IEEE TRANSACTIONS ON ENGINEERING MANAGEMENT, VOL. EM-34, NO. 3, AUGUST 1987

Defining the New Product Strategy

ROBERT G. COOPER

Abstract—New products are critical to the growth and survival of most corporations. The new product strategy is the master plan that guides the product innovation efforts of the firm, and links new product development to the corporate plan. This article looks first at what a product innovation strategy is, its role in the corporation, and why an innovation strategy is essential to an effective new product program. Next, the article focuses on the development of a new product strategy, beginning with objectives and moving to arena selection. A matrix approach to arena definition and selection is used. Empirical data from research by the author is employed in the model to prioritize new product arenas.

INTRODUCTION

NEW products are central to the growth and prosperity of the modern corporation. Increasingly, progressive managements recognize that a new product or technology strategy should be an explicit and central element of the corporate strategy. This article is about new product strategy at the corporate level—about the need for a new product strategy, and about defining and developing such a strategy.

THE IMPORTANCE OF A NEW PRODUCT STRATEGY

New product development and technology bear an integral relationship to a company's strategic thinking by helping to define the range of that company's choices . For many companies, new products and technologies have become the leading edge of corporate strategy, opening up new market and new business opportunities. The rapid growth of countless firms in office-of-the-future, bioengineering, microelectronics, and robotics is evidence of the growth potential of a well conceived new product strategy.

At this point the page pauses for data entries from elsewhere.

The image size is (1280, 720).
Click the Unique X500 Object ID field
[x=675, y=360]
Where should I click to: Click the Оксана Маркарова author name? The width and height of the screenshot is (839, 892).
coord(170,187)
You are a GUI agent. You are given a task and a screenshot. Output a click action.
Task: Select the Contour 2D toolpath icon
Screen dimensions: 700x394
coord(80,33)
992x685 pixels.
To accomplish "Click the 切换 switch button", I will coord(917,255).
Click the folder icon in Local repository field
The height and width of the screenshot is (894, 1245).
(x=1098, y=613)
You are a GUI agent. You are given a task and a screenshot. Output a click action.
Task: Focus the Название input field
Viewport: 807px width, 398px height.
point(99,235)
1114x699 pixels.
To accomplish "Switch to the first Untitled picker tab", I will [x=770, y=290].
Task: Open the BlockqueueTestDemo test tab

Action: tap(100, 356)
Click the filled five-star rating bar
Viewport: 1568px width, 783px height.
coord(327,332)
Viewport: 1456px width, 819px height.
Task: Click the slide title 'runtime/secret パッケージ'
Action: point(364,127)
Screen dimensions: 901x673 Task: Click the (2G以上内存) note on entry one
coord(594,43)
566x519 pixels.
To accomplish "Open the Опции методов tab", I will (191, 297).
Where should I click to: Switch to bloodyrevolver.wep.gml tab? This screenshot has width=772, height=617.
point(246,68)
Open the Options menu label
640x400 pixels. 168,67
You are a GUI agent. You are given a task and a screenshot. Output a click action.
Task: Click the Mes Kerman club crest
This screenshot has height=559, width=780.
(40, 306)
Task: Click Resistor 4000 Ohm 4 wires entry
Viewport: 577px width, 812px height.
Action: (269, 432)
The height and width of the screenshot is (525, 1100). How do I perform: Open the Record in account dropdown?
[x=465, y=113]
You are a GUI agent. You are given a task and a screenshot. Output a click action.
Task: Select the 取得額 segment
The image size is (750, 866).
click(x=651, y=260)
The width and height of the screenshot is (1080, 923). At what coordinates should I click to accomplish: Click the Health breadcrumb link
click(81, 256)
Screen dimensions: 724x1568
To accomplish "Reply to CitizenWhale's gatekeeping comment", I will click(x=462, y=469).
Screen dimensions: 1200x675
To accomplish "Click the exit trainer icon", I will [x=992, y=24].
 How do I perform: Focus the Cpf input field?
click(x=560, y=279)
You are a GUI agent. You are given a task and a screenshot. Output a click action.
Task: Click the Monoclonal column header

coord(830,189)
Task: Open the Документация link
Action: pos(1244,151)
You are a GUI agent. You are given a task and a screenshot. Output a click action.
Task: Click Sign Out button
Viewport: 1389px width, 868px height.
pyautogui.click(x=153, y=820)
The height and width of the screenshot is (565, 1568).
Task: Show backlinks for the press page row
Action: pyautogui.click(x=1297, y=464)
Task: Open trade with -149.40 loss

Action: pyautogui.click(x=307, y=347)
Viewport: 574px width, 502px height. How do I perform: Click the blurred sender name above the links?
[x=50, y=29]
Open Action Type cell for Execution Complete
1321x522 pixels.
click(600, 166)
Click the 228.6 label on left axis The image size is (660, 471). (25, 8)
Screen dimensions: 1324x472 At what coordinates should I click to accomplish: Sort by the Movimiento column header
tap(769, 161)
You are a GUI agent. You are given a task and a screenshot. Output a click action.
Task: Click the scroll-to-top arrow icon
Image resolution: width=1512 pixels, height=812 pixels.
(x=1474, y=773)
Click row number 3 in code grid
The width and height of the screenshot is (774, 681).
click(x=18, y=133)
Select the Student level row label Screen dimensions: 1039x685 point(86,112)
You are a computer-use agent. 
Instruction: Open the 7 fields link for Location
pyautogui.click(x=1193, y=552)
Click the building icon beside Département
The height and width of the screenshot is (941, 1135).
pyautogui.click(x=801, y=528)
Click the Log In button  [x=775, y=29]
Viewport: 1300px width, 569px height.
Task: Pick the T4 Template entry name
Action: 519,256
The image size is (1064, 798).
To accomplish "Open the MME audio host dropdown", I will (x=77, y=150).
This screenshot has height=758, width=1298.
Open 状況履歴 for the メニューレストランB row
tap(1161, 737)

Similarly, many of today's corporate giants, such as Xerox, IBM, Polaroid, and Texas Instruments, were fledgling companies only decades ago, but became great because of new product choices made by management in earlier years.

The companies that are most likely to succeed in the development and launch of new products are those firms which implement a company specific approach, driven by corporate objectives and strategies, with a well-defined new product strategy at its core. These are some of the conclusions of a study of business practices by Booz-Allen and Hamilton . There were other recommendations as well, but a product innovation strategy ranks high on the list of the keys to success.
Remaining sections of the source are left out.